Milhares de pessoas que se deslocam por causa de secas e enchentes estão sem amparo legal
MARIA FERNANDA SEIXAS
O Alto Comissariado das Nações Unidas para Refugiados (Acnur) decidiu aproveitar a conferência internacional sobre meio ambiente que se reúne neste mês no Rio de Janeiro, a Rio + 20, para chamar a atenção para a ausência de um marco legal para proteger e assistir milhares de pessoas forçadas a se deslocar de onde vivem por causa de enchentes, secas e outras catástrofes naturais.
O relatório do Acnur sobre a situação mundial dos refugiados, lançado ontem em Nova York, dedica um capítulo especial ao tema e o alto comissário António Guterres virá ao país para levar a discussão aos chefes de Estado e governo e outras autoridades que assistirão ao encontro.
O informe dá uma ideia da dimensão do problema nas próximas décadas, a começar pela dificuldade de fazer previsões. As estimativas sobre o número de pessoas que terão de deixar suas casas ou mesmo seus países por razões ambientais, até 2050, variam de 25 milhões a até 1 bilhão. E, ao contrário dos que se deslocam para escapar de conflitos armados ou perseguições, esses "fugitivos do clima" nem sequer podem ser chamados de refugiados: como alerta o texto, essa situação não está coberta pelas leis internacionais sobre o refúgio.
Em entrevista ao Correio, o representante do Acnur no Brasil, Andrés Ramirez, explica que a principal preocupação é alertar a comunidade internacional de que o tema "mudanças climáticas" não se restringe aos cuidados com desenvolvimento sustentável.
E de que as falhas no sistema de proteção aos indivíduos que cruzam as fronteiras pelos impactos do clima precisam ser reparadas com urgência. Ramirez explica que são reconhecidos como refugiados, segundo a Convenção de 1951, apenas aqueles que fogem de conflitos, guerras, perseguições políticas ou religiosas.
Hoje, porém, eles são em menor número que os deslocados por motivos relacionados ao meio ambiente.
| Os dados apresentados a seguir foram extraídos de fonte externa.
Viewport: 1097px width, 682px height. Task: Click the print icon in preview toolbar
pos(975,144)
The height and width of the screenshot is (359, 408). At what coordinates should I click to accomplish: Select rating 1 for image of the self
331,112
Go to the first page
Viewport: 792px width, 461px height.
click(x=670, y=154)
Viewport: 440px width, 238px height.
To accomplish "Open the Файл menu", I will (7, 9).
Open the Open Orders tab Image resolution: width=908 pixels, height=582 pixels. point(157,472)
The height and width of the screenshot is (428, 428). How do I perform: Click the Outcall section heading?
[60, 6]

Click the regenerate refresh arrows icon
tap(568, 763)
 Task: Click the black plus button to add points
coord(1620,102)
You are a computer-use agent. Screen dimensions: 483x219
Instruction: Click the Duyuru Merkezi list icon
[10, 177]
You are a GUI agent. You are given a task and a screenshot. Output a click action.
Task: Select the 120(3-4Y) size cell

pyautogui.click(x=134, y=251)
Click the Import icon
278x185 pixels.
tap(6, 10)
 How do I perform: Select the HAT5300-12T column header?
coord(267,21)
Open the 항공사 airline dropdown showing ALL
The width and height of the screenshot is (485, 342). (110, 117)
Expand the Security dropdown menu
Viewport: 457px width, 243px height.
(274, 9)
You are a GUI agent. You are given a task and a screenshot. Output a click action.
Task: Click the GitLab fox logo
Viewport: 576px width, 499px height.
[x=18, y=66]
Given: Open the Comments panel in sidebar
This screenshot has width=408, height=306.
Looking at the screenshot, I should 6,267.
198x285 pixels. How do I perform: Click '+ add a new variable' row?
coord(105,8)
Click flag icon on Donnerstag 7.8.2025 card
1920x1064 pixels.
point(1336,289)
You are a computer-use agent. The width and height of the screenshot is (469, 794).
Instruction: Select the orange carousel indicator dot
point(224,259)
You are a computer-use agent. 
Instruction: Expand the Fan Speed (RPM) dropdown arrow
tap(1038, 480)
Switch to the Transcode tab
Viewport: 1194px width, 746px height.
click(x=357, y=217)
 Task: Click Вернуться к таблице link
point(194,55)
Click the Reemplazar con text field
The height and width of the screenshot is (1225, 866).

"Existe um vazio em termos de normas que garantam proteção a essas vítimas. É uma grande responsabilidade da comunidade internacional criar esse amparo legal. O mundo precisa reagir de uma forma responsável e humanitária", afirmou Ramirez. Ele cita como exemplo os mais de 6 mil haitianos que vieram para o Brasil após o terremoto de janeiro de 2010. Segundo Ramirez, eles não podiam ficar no país como refugiados, pela falta desse marco legal, mas conseguiram do governo brasileiro. "A questão é que nem todos os Estados agiriam da mesma forma", alerta.
O alto comissário António Guterres, que discursou ontem na ONU, lembrou que o mundo está gerando deslocamentos em ritmo mais elevado do que soluções.
"Isso significa apenas uma coisa: mais pessoas vivendo muito tempo no exílio, impossibilitadas de voltar para casa e de se estabelecer em um lugar ou outro.
O deslocamento global é um problema internacional que exige soluções internacionais. E, com isso, quero dizer principalmente soluções políticas", enfatizou.
Além dos que cruzam e cruzarão fronteiras, os deslocados internos também são objeto de preocupação. O relatório aponta que a maioria das 43 milhões de pessoas forçadas a abandonar o lar continuam no país de origem.
Elas são cerca de 26 milhões, contra 16 milhões de refugiados e 1 milhão de solicitantes de refúgio.
Ainda de acordo com o relatório do Acnur, esse novo perfil dificulta o trabalho de agentes humanitários, uma vez que ajudar os deslocados internos é cada vez mais perigoso. Em países como Afeganistão, Somália, Iêmen e Iraque, assistir os desabrigados é um desafio que expõe os trabalhadores a sérios riscos.